LIU: I feel teaching has kept me constantly on my toes, even today, because I have to constantly learn. Any knowledge helps me to be a better teacher. Critique is not just a judgment, but rather brings awareness and maybe brings forward problems. It’s a test of my critical edge. I think that challenges me to be more articulate, because you not only critique their technique, their medium, but also their idea, their concept. So that’s really challenging.
On top of constantly learning things, sharing my personal experience as an artist is also very valuable. You can only be the best of yourself, not the best of other people. I say it’s more important to face failure than to try and be successful. So that’s the process of how to be an artist, how to live like an artist, how to carry the burden, carry the responsibility, and challenge yourself.
NEA: What project or series are you working on now?
LIU: I have a retrospective show coming up next March at the Oakland Museum of California. When you talk about retrospectives, you’re looking back. I have a drawing that my mom saved from when I was five years old. I have drawings and paintings and things from the ‘60s, the ‘70s, during the Cultural Revolution. I will have those [in the show]. So there’s a full circle, or maybe not quite full yet, but it’s a long trajectory of my career or journey as an artist.
Then I will do two installations. I will show at Mills College Museum, and then I’m going to do a video project. So I will have three museums showing different kinds of work. Maybe that also reflects what I’ve learned in the U.S. Go out of your comfort zone; don’t just be a particular kind of painter or sculptor. I want to be an artist, which is much broader.
First Spring Thunder by Hung Liu. An image of school girls during World War II who are covering their ears during a bombing raid in Shanghai. The title refers to one of the 24 annual seasons in China in which the insects awaken and buzz. Image courtesy of Hung Liu
NEA: What tools could you not live without in your artistic toolbox?

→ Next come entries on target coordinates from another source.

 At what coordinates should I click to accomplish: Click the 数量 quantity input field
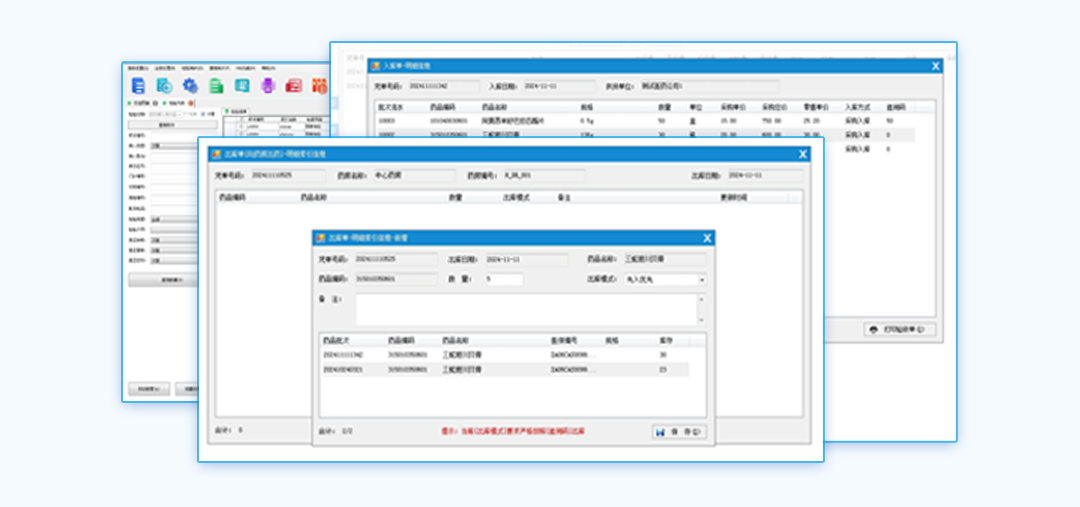tap(503, 280)
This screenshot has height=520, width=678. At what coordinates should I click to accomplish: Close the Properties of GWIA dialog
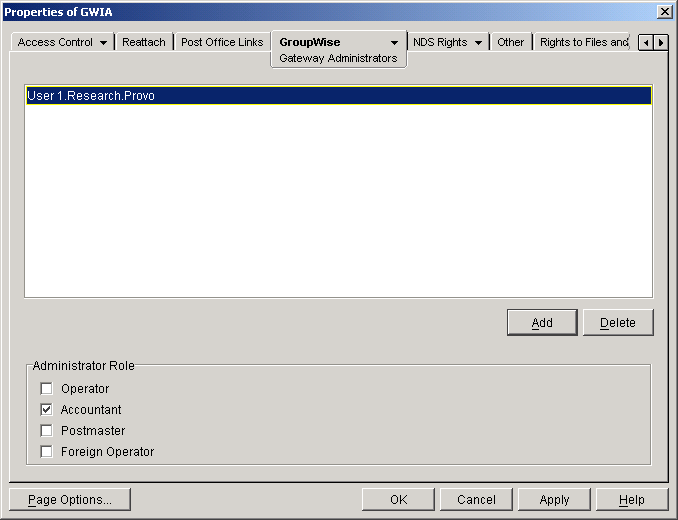pos(664,11)

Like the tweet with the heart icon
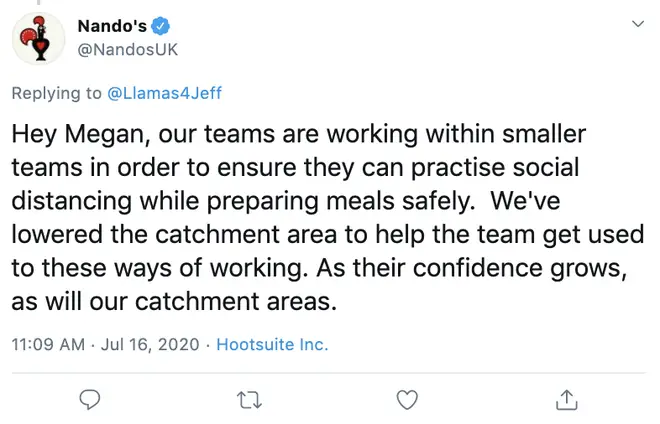[407, 400]
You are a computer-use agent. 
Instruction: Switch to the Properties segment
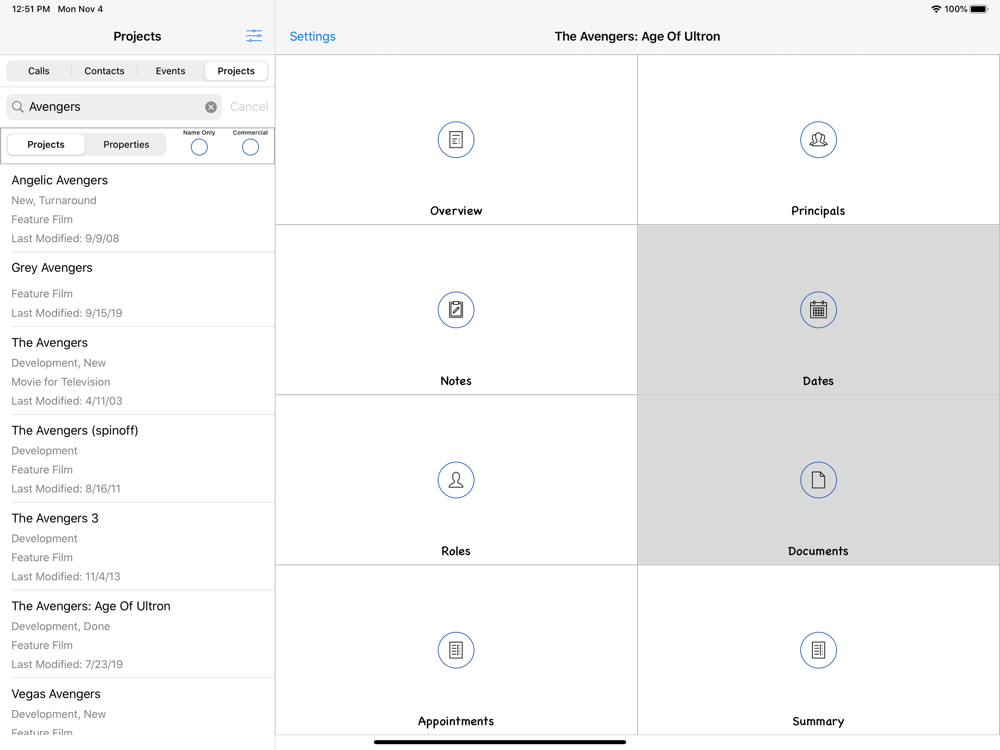pyautogui.click(x=126, y=145)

LIU: No matter where I go, I always have a pen with me to make marks, to take notes. You just don’t know when or how there will be thoughts or images that will strike you. Especially on long distance travel, I always like to have a little notebook or sketchbook, or even sheets of paper, in my bag to sketch and doodle. I always have one handy to make mental notes, and physical notes as well.
Another thing is I keep my eyes open like I’m a hunter. I’m hunting, I’m capturing visual references. So maybe that’s my tool, just myself with open eyes and open mind. Some people are greedy for money. I’m greedy for images. Not that every image will become a painting, but just looking at them makes me think, makes me alive, or allows me to have another association. I don’t want to become dull or not thinking.
NEA: The motto of the NEA is “Art Works.” What does the phrase “Art Works” mean to you?
LIU: Art Works---that’s just two words, but to me it’s very interesting. It means that art is like anything else---you need to work on it. But when I read it as a noun, artworks, it means it’s one thing---artistic pieces. It could be concrete and very substantial by specific artists or specific artist groups or collaborations. There’s an image with color, with shape, with size, with weight, with texture, with light, maybe even with the five senses: you can smell, you can look, you can touch, you can hear. You can taste even. But to me, another way to read [the phrase] is with art as the subject, works as the verb. So art works is a verb meaning that art actually works, like this car works. That telephone works. So “works” means it’s running. It’s effective. It’s in action. It’s in progress. There are multiple readings to me. It’s a very smart motto.